Evaluating the Interaction between the Antineoplastic Drug Bexarotene and Double-stranded DNA Using Electrochemical, Spectroscopic, and Molecular Docking Studies

Abstract

Developing precise, quick, and affordable calf thymus double stranded deoxyribonucleic acid, ct-dsDNA, detection methods and understanding the structural alterations of ct-dsDNA following exposure to antineoplastic drugs is extraordinarily prominent. In this context, the destination of this search is to thrive an electrochemical ct-dsDNA biosensor to quantify bexarotene (BEX) and elucidate its DNA interaction mechanism. The interaction mechanism between DNA and BEX was analyzed by differential pulse voltammetry, fluorescence spectroscopy, and molecular docking analysis.
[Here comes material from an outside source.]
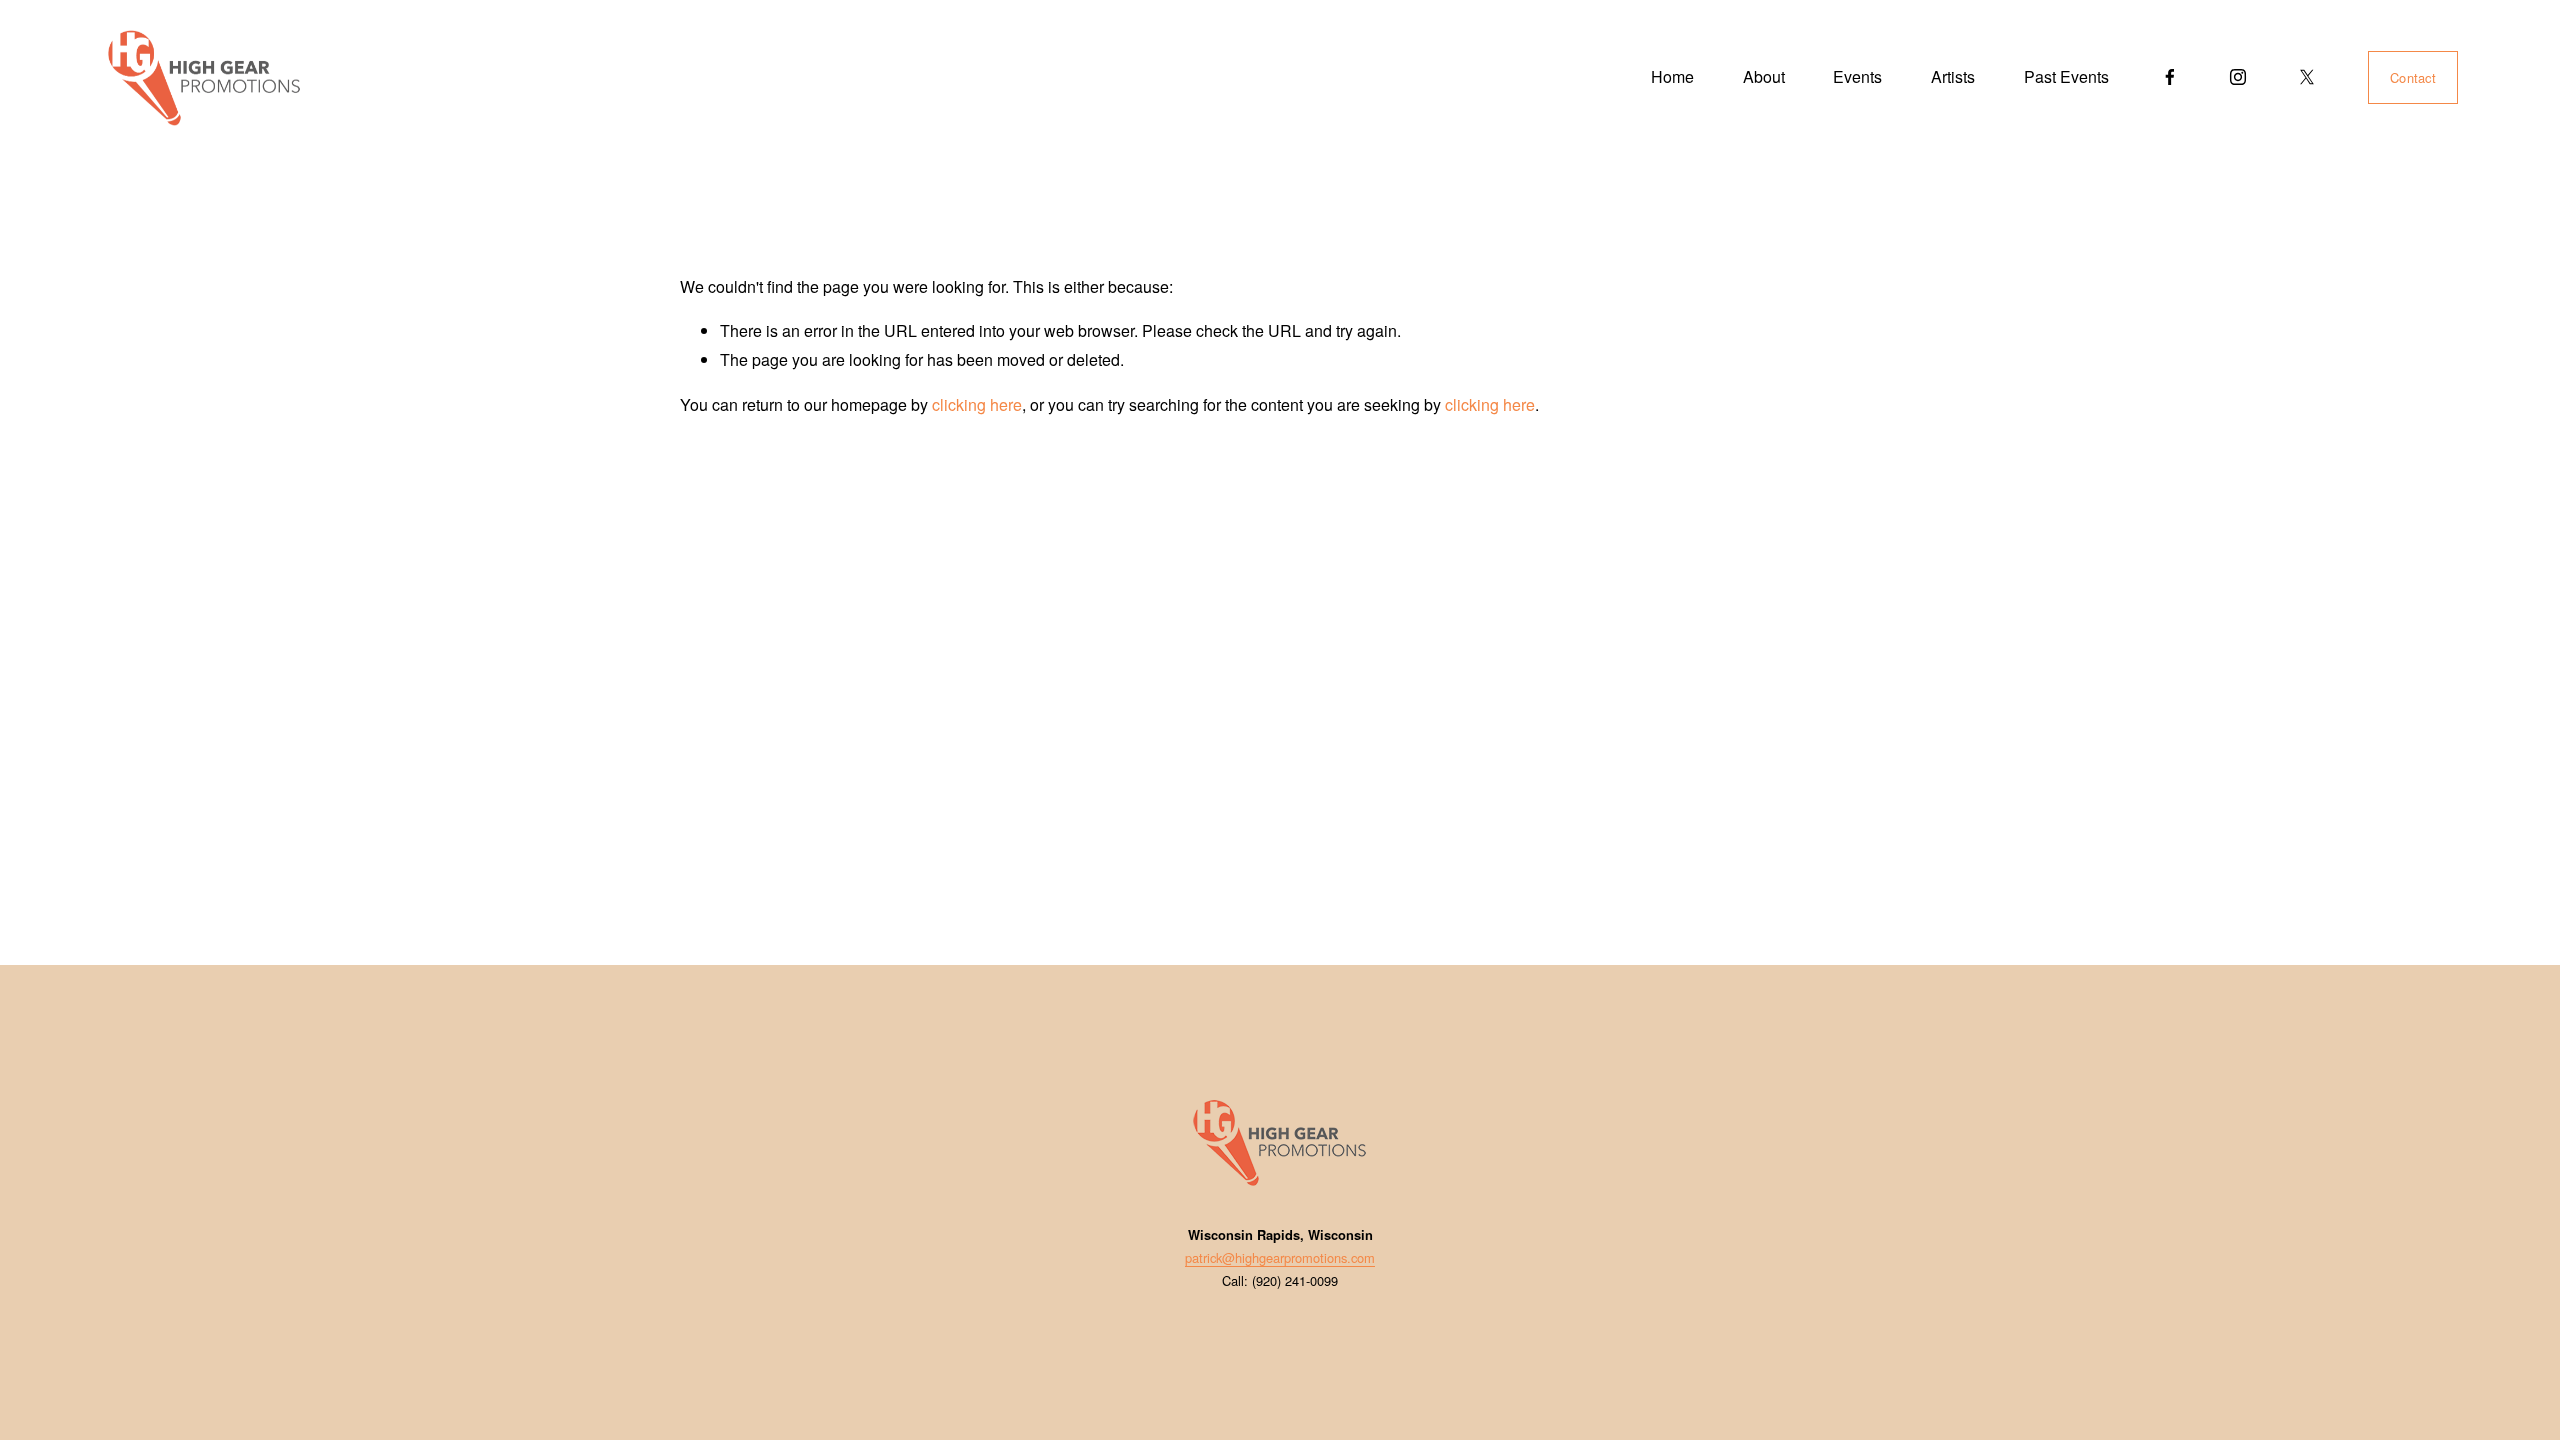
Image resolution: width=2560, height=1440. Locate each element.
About (1764, 76)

The electrochemical experiment results indicated a significant interplay between BEX and ct-dsDNA, as seen by the reduced oxidation signals of deoxyadenosine (dAdo) and deoxyguanosine (dGuo) in the presence of BEX. The binding constant value (Kb) between ct-dsDNA and BEX was computed as 2.33x104 L/mol at room temperature by using spectrofluorimetric measurements. Also, quantitative evaluation of thermodynamic data (Delta S = -10.24 cal mol-1 K-1 and Delta H = -18.17 kcal mol-1 for BEX - ct-dsDNA complex predicted the contribution of van der Waals interplays and hydrogen bonds in the BEX-ct-dsDNA, as did molecular docking analysis. In molecular docking analysis, the binding energy of BEX with DNA is -7.2 kcal mol-1, and it creates one powerful inter-molecular hydrogen bond besides van der Waals interactions.